Our study demonstrated the efficacy and safety of DR-CIVAS technique in OVCFs with IVC. We found that, compared with the IVC filling pattern of cement by the traditional technique, the interdigitated and IVC sufficient filling with cement by DR-CIVAS technique improves the stability of the augmented vertebral body, causing less the subsequent fractures and better clinical outcomes at clinical follow-up. In theory, kyphoplasty can also breach the fibrocartilaginous tissue theoretically. However, the cavity caused by the inflated balloon also leads to compressed trabecula, which might prevent the cement expanding into the surrounding cancellous bones.

However, our study has some limitations. First, we did not evaluate the sizes of clefts and matched between the two groups. Second, the follow-up time was only 6 months, which possibly affected our results. Third, the study was retrospectively performed and not randomized. Fourth, as we could detect blood clots during fluoroscopy, it is hard to analyze the impact on cement injection. Fifth, we would expect bone marrow edema following PVA. As we only perform MRI, if there was recurrent back pain, we did not analyze the discrimination between post-interventional and new traumatic edema.
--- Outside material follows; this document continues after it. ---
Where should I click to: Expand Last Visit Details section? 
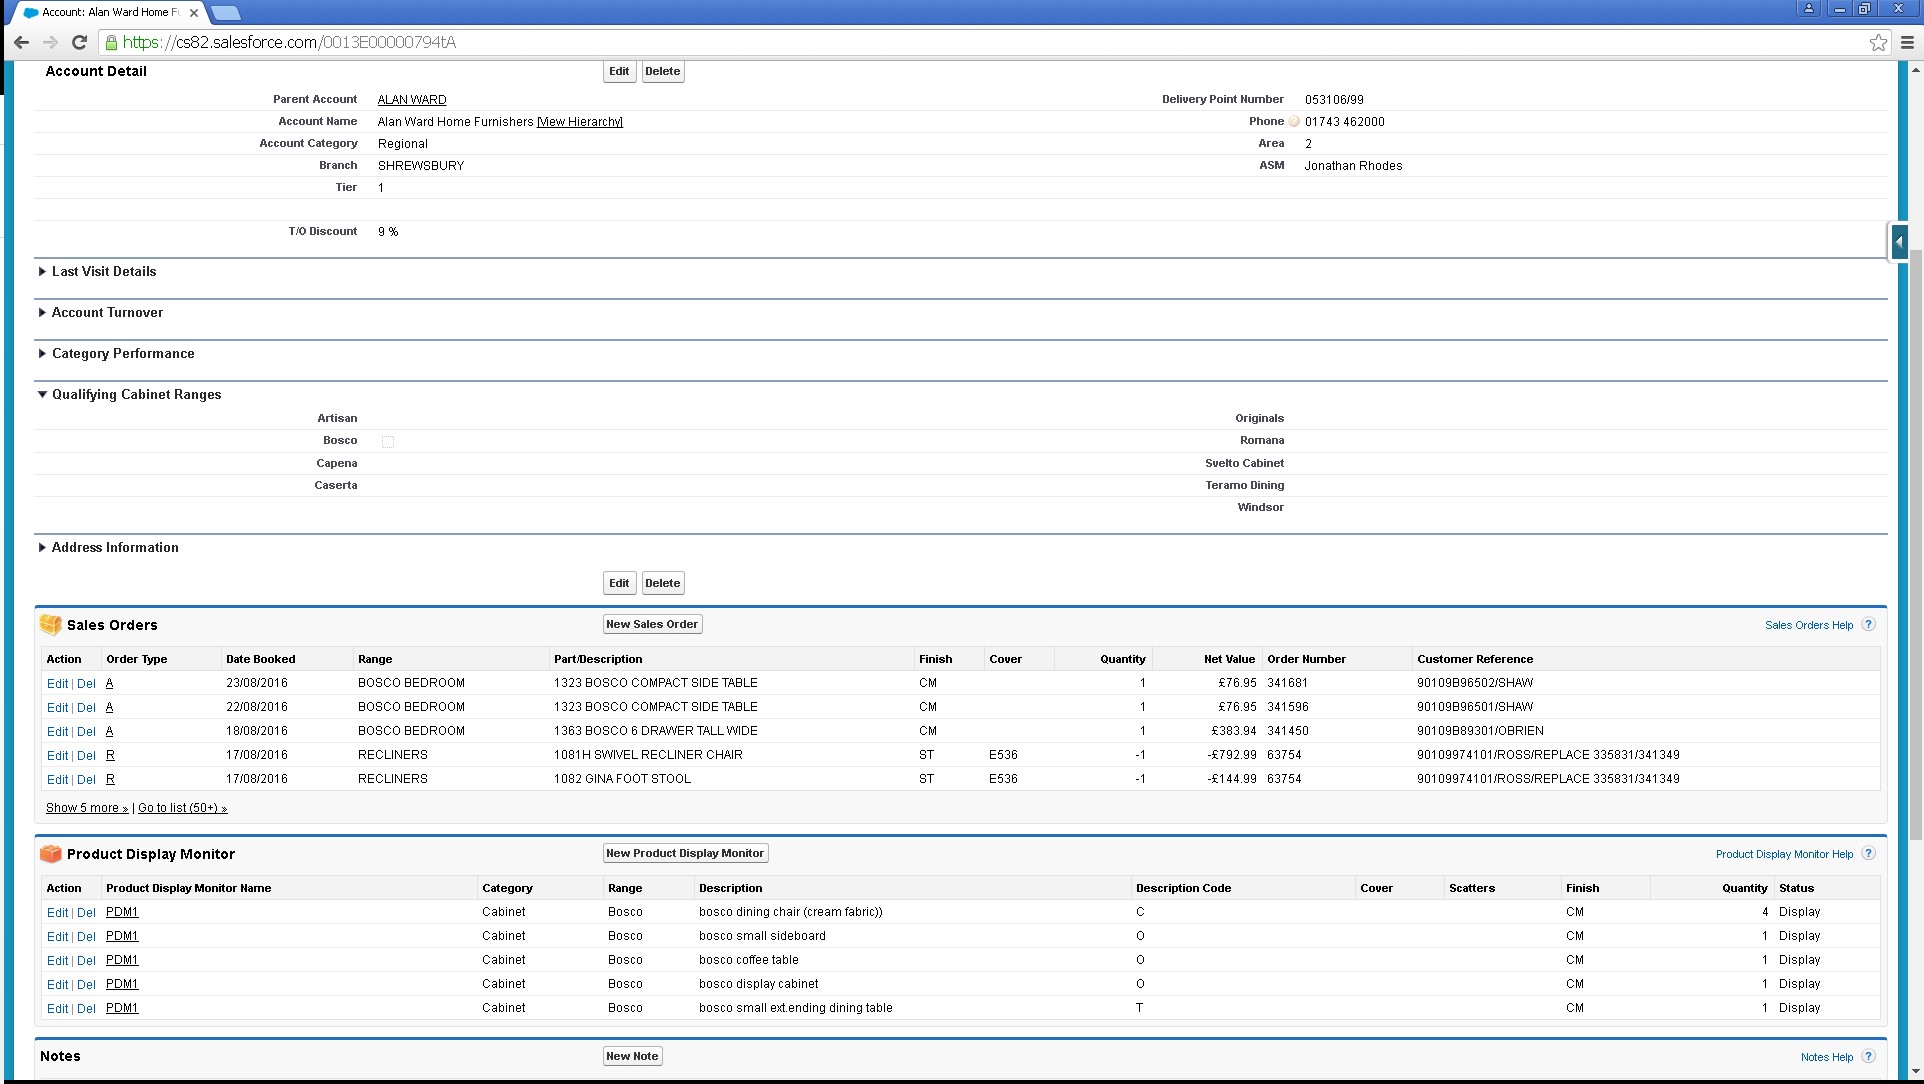(42, 272)
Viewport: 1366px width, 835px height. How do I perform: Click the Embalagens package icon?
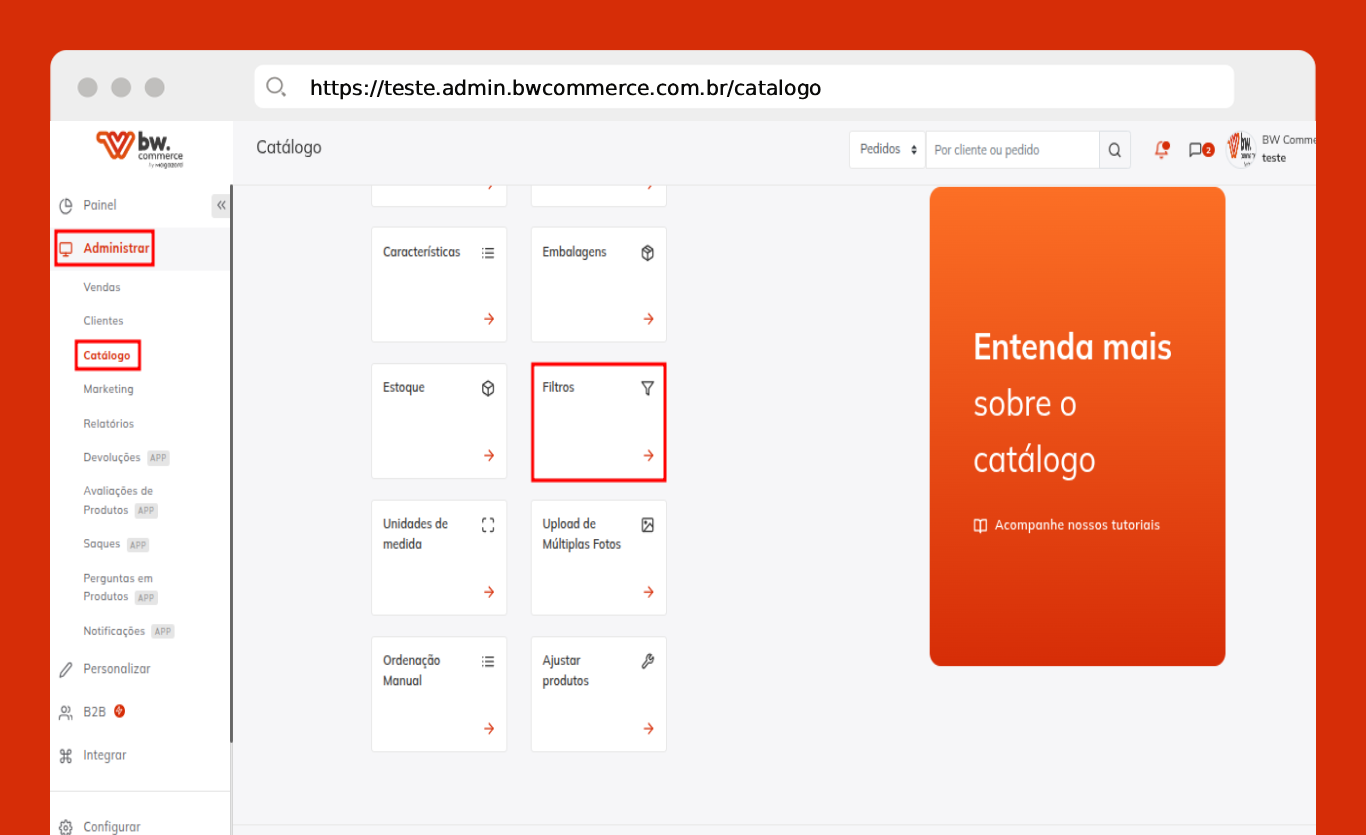coord(647,253)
Six, the small number of patients in both groups is another factor influencing the reliability of the results. A prospective study with a larger number of patients and longer-term follow-up is needed to verify the conclusion.

Conclusion

Our study showed that PVA techniques are feasible and effective for OVCF patients with IVC sign. In comparison with the traditional technique used in PVA, the DR-CIVAS technique can result in a lower incidence of refractures at the augmented vertebra.